The Ducks’ defensemen are suspect. Plenty will be said about the ’Hawks rolling four defensemen for well over 20 minutes a night in each of these games. But it’s something Duncan Keith, Brent Seabrook, Niklas Hjalmarsson and Johnny Oduya are used to doing. Larger concerns for Chicago are what it can get out of Kimmo Timonen now that he’ll need to crack double-digit minutes, and how Rundblad can adjust in his first career playoff action.

Having said that, the ’Hawks still have an advantage on defense. The Ducks’ D corps isn’t awful. It’s sort of just … there. Clayton “I’ll Probably Hit Marian Hossa in the Face for Fun” Stoner and Sami Vatanen have received very soft zone starts thus far in the playoffs, with both above 12 percent in offensive vs. defensive zone start percentage.

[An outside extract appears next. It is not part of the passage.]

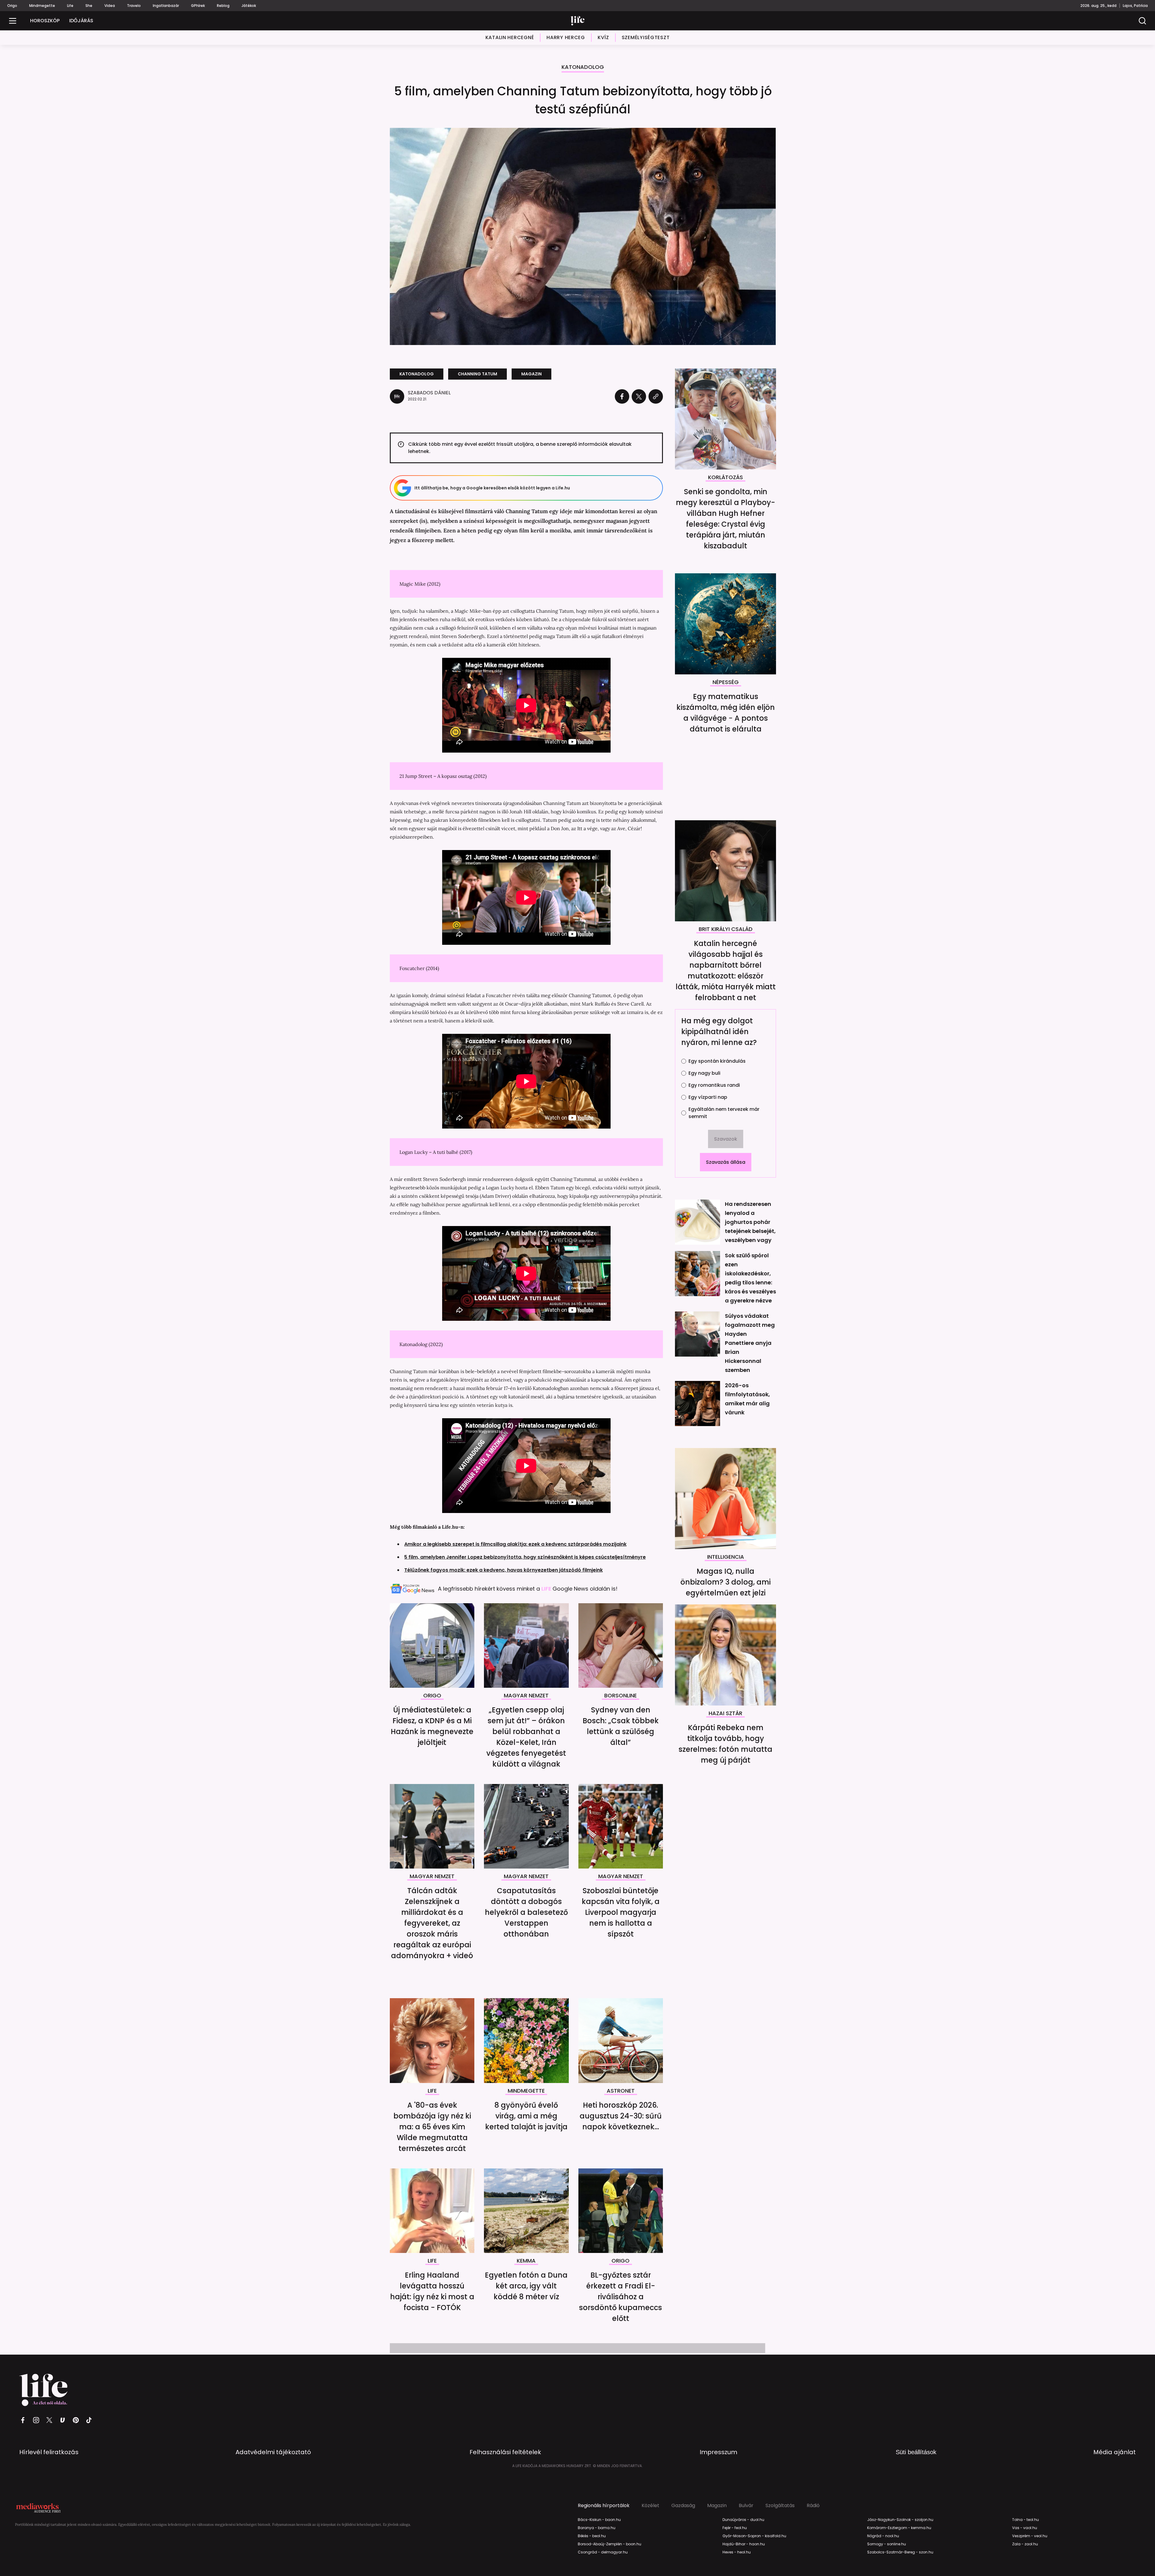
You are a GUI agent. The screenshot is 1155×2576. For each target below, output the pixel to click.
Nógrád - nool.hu (883, 2536)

And they’re still both under 49 percent in possession. (For reference, Timonen is above 52 percent with a offensive zone start percentage of more than 35). The other four defensemen — Cam Fowler, Francois Beauchemin, Simon Despres and Hampus Lindholm — are all better than 54 percent possession-wise in these playoffs. But, as we can recall, some soft opposition from a possession standpoint definitely boosted those numbers. In fact, none of Anaheim’s six defensemen had a Corsi-for percentage better than 52 during the regular season except Despres, who cracked 53 in just 16 games with the Ducks after being traded from Pittsburgh. For the sake of comparison, four of the ’Hawks’ six defensemen were better than 52 percent in this area during the regular season (Oduya was better than 51, while Timonen was around 46 in 16 games).

So, the Anaheim defensemen are just there. And they haven’t truly been tested yet in these playoffs. The ’Hawks’ forwards should certainly attack Stoner and Vatanen whenever possible, but all six of these defensemen were merely breakeven during the regular season. They are able to be defeated.

Mandatory Credit: Marilyn Indahl-USA TODAY Sports

Crawford is better than Andersen. When these playoffs first started and we were trying to figure out whether the ’Hawks or Predators had the advantage in net, one thing that was pointed to was Crow’s playoff experience and his leading of the team to the 2013 Cup. That really is the difference here. This is Andersen’s first NHL playoff run. This is also his first season as the go-to goalie for a big league team. He’s certainly done well, posting a .914 save percentage in the regular season and a .925 in the playoffs. But Crawford is better in both departments with a .916 regular-season mark and a .932 playoff figure.

We all know what Crow brings to the table, typically forgoing flashy saves for sound positioning and good post-to-post movement. Andersen is a tougher study, as the ’Hawks haven’t seen him much in person. They did defeat him twice this regular season, in both 4-1 Chicago triumphs. While the ’Hawks faced two tall goalies in the last two rounds, Andersen is just plain big. He checks in at 6-foot-3 (an inch taller than Crow) and 236 pounds (20 pounds heavier than Crow). Getting him moving would seem like a wise play, as it should be tougher for Andersen to get from side to side with the extra weight on his frame. According to this scouting report, Andersen was most frequently beaten pad side and 5-hole during the regular season. Many of the ’Hawks often find themselves shooting low, so that is a nice advantage. Plus, Chicago has been shooting high more often these playoffs thanks to its recent opponents’ struggles stopping such shots. So the book on Andersen should be easier for the ’Hawks to solve than the book on Crow will be for the Ducks. Ultimately, that factor and overall experience make Crow a favorite in net for this series. And goaltending wins series.